Particle Size Evolution during the Synthesis of Gold Nanoparticles Using In Situ Time-Resolved UV...

The quantitative analysis of nanomaterials synthesis kinetics is valuable both for understanding the synthesis and for development of manufacturing processes, and it usually requires the use of synchrotron-based instrumentation, making it challenging to perform experiments in the large parametric space needed to develop quantitative kinetic models. UV–vis spectroscopy represents a convenient technique to circumvent such difficulties, as it is available in most chemistry laboratories and allows fast data acquisition.

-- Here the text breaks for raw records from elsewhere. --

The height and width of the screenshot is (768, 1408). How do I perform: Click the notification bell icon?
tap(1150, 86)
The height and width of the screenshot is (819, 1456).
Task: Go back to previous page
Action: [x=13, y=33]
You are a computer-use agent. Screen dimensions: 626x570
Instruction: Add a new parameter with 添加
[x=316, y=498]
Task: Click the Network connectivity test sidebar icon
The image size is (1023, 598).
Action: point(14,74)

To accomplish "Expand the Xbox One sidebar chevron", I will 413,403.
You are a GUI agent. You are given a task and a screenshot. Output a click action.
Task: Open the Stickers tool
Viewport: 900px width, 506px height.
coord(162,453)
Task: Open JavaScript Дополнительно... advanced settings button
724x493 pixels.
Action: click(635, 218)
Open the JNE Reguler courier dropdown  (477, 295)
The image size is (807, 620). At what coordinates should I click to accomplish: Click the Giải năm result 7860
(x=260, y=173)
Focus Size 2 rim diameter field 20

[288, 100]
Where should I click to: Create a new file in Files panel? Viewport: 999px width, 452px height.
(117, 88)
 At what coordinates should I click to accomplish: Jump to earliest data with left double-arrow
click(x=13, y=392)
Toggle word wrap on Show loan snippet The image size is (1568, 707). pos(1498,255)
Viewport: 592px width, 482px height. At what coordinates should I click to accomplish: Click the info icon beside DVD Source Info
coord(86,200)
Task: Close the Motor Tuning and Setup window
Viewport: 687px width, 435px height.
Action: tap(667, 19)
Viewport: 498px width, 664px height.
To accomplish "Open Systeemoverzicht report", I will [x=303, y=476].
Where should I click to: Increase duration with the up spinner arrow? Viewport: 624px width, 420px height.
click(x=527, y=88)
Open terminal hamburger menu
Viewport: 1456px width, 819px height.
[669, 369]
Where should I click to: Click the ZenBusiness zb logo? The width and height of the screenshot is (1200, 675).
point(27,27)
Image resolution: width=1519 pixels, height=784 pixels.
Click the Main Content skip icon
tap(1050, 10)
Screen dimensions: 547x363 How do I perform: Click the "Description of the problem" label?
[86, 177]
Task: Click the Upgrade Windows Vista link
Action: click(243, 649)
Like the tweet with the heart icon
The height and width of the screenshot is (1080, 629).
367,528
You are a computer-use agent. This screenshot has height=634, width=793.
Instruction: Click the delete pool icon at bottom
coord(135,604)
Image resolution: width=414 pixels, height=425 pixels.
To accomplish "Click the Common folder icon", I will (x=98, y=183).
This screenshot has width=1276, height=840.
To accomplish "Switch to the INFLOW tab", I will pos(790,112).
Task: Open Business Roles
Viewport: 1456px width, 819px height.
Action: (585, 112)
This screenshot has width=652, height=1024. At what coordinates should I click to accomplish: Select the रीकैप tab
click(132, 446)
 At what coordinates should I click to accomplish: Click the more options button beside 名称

This technique can in theory be used for the characterization of plasmonic nanomaterials synthesis kinetics. However, linking UV–vis spectra with characteristic features of the produced nanomaterials, such as size and shape, is a challenging task. This work presents a detailed spectroscopic analysis of gold nanoparticles syntheses via in situ time-resolved UV–vis spectroscopy, with emphasis on the role of gold precursor adsorption on the particle surface during nanoparticle growth. We show that the classic Turkevich synthesis and the growth of preformed gold nanoparticles with two different methods exhibit significant commonalities in the spectra evolution, explained in terms of the interaction between gold precursor species and the nanoparticle surface.

Such interaction was accounted for in a model based on the Mie theory, describing the growing nanoparticles as core–shell spheres with an outer shell of few Ångströms characterized by reduced conductivity and increased electron damping rate. The proposed model led to the determination of the nanoparticle size and concentration evolution throughout the synthesis with good quantitative agreement against literature SAXS data. Furthermore, the core–shell model enabled the reproduction of the progressive blue-shift in the SPR peak position observed during the synthesis. Thus, this work reconciles the “seed-mediated growth” mechanism for the Turkevich synthesis with the temporal evolution of the spectra within the framework of the Mie theory, showing that the distinctive purple-greyish hue observed during the synthesis can be related to the interaction of gold precursor with the growing gold nanoparticles.